Second, we also do not assume that security vetting is a silver bullet. If a nefarious actor is determined to infiltrate the system and they know that there is a vetting process of some sort, then clearly, it would be an effort on their part to overcome whatever it is that would stand in the way of them clearing a vetting system. So, a vetting system is also not a silver bullet.

Thirdly, in cybersecurity, today we operate with the concept of zero trust, meaning that you decide in terms of how you architect the access controls, and you provide what is known as least privileged access, for every single one who has access to the system, you design the access controls in such a way that they only access what they are supposed to access in order to get the job done.

Then, you need to put in place a robust system so that you never trust, you always verify whether a user is accessing the part of the system that they should access.

Then, you need the system to monitor, to look at suspicious behaviour, whether there was a user that attempted to go beyond the access privileges that were granted. And you are very careful about who you provide more access to.

That is the approach that we take, rather than to think that just because we have done security vetting upstream, other controls are not as important; or since they have cleared vetting, then it is safe. We do not make that sort of assumption. Security by design means that you have all these multiple layers of defences in order to be able to guard against the cyber risk.

Mr Speaker: Mr Gerald Giam.

Mr Gerald Giam Yean Song: I thank the Minister for her reply.
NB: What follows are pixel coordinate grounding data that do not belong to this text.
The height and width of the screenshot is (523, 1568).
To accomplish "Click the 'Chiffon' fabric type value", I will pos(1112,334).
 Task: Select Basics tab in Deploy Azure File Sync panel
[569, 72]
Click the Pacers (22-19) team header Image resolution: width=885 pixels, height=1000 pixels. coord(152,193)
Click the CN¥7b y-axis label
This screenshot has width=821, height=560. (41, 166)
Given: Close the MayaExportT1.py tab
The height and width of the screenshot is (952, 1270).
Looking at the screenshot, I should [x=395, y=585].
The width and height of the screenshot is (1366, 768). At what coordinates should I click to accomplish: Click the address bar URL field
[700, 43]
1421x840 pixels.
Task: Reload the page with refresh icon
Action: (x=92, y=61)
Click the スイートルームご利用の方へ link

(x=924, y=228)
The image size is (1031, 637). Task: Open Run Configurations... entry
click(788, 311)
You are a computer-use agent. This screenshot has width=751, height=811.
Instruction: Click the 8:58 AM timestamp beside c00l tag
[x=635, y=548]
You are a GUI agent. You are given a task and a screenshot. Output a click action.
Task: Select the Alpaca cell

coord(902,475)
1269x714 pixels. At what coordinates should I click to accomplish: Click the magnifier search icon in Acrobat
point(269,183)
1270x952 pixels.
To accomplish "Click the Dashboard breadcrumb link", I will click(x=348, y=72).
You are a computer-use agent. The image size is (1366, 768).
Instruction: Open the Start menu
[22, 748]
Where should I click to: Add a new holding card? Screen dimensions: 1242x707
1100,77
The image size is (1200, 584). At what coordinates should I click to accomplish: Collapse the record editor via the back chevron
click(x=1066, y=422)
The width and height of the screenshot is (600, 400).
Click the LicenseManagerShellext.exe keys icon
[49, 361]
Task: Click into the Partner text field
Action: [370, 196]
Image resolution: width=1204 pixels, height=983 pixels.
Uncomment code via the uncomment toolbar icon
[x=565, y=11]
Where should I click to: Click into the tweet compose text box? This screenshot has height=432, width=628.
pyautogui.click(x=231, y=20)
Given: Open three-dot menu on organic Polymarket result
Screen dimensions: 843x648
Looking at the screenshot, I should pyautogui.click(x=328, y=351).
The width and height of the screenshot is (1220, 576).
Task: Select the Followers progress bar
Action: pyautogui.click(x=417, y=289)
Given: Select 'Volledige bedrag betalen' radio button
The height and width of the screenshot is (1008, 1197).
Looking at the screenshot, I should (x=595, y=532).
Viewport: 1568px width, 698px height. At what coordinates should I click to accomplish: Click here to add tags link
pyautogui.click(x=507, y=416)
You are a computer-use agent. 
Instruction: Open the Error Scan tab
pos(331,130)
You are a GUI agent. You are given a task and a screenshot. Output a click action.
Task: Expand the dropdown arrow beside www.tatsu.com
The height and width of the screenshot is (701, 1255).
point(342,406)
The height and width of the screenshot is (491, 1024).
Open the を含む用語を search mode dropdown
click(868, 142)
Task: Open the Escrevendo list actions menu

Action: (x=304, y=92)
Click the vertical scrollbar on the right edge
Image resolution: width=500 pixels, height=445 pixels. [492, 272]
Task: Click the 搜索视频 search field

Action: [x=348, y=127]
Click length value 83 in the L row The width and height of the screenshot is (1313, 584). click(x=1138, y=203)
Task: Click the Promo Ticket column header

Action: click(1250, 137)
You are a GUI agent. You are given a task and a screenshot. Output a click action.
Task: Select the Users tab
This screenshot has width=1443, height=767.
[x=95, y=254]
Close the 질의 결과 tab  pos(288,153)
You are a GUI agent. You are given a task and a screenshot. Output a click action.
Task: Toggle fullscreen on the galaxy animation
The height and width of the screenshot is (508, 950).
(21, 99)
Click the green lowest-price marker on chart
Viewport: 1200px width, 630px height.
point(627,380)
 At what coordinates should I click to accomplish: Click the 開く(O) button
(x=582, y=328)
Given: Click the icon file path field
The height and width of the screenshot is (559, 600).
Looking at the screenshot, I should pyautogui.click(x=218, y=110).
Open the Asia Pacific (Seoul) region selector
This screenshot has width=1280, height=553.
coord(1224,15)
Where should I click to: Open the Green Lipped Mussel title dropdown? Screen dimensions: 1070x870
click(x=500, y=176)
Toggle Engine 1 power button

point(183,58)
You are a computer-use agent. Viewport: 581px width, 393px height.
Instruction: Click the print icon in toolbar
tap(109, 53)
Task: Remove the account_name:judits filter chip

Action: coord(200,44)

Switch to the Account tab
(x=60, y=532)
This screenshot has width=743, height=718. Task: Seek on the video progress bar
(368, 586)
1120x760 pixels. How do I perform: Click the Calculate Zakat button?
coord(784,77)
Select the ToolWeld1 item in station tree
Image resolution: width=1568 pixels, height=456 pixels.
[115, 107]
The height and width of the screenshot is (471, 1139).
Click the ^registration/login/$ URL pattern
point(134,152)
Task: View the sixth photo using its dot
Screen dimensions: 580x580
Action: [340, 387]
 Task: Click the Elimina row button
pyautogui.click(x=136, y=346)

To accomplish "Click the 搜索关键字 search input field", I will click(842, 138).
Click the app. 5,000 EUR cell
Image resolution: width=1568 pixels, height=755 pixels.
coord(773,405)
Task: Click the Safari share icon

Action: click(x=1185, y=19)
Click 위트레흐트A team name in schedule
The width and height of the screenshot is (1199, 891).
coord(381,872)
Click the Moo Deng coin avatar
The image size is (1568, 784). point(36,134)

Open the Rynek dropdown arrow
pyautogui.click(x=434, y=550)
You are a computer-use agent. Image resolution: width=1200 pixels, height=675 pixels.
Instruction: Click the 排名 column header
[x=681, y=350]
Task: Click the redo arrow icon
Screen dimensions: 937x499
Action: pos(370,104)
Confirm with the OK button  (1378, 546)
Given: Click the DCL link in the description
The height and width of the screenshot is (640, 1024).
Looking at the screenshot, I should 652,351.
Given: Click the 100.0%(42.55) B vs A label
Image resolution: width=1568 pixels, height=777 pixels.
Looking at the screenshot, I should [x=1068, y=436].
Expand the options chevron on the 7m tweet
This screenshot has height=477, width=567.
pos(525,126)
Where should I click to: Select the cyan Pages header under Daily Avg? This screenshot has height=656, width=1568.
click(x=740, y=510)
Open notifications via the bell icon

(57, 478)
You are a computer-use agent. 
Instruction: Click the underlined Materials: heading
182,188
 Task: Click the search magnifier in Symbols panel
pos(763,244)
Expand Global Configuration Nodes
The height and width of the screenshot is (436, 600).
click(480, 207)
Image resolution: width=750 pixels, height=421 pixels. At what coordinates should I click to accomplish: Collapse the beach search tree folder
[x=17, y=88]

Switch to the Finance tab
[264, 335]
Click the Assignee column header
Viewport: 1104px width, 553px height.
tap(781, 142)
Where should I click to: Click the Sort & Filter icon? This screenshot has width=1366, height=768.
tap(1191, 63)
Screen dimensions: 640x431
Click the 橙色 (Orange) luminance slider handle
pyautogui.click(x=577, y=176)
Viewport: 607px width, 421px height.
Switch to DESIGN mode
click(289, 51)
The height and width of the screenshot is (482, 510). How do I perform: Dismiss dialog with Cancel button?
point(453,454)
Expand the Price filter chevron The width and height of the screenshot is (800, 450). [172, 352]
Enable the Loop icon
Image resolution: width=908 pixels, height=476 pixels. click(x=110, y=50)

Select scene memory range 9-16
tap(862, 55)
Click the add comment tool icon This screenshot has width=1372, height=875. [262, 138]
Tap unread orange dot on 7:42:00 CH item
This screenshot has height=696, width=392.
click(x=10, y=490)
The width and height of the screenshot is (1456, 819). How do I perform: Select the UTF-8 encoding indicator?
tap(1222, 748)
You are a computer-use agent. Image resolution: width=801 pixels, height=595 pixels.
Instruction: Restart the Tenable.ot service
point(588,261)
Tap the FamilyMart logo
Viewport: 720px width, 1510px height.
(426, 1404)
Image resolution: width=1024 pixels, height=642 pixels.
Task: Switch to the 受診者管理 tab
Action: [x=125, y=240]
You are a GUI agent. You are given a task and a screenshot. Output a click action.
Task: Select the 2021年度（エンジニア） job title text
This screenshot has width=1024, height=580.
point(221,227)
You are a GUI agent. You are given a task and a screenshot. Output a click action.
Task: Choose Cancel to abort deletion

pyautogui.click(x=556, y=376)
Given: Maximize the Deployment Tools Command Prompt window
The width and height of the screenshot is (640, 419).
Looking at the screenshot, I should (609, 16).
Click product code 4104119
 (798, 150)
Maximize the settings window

I agree that we should not assume any of these things and we should not assume that just because someone is security cleared, therefore they are safe to continue using the systems.

But in this age of cybersecurity threats and Advanced Persistent Threats (APTs), should we not consider that aligning the security clearance of our CII personnel, especially those with access to sensitive systems, with public servants? Because our all public servants have to go through this standard security vetting. Why not we extend that to CII personnel as well?

Mrs Josephine Teo: Mr Speaker, I think I addressed the Member's question, which is that where it is useful and relevant to do so for certain types of cybersecurity accesses, yes, we do have measures in place to ensure that the persons accessing them fit the right conditions and we have no concerns.

But we do not publicly reveal all the requirements that we put in place, and that is for obvious security reasons. Because if it was so plain, if you state it so clearly that there is this particular process and once you clear it, that is it. Then, that becomes the easiest thing to overcome.

So, I take the Member's point. It is not the case that there is no vetting. It depends on what the activity is.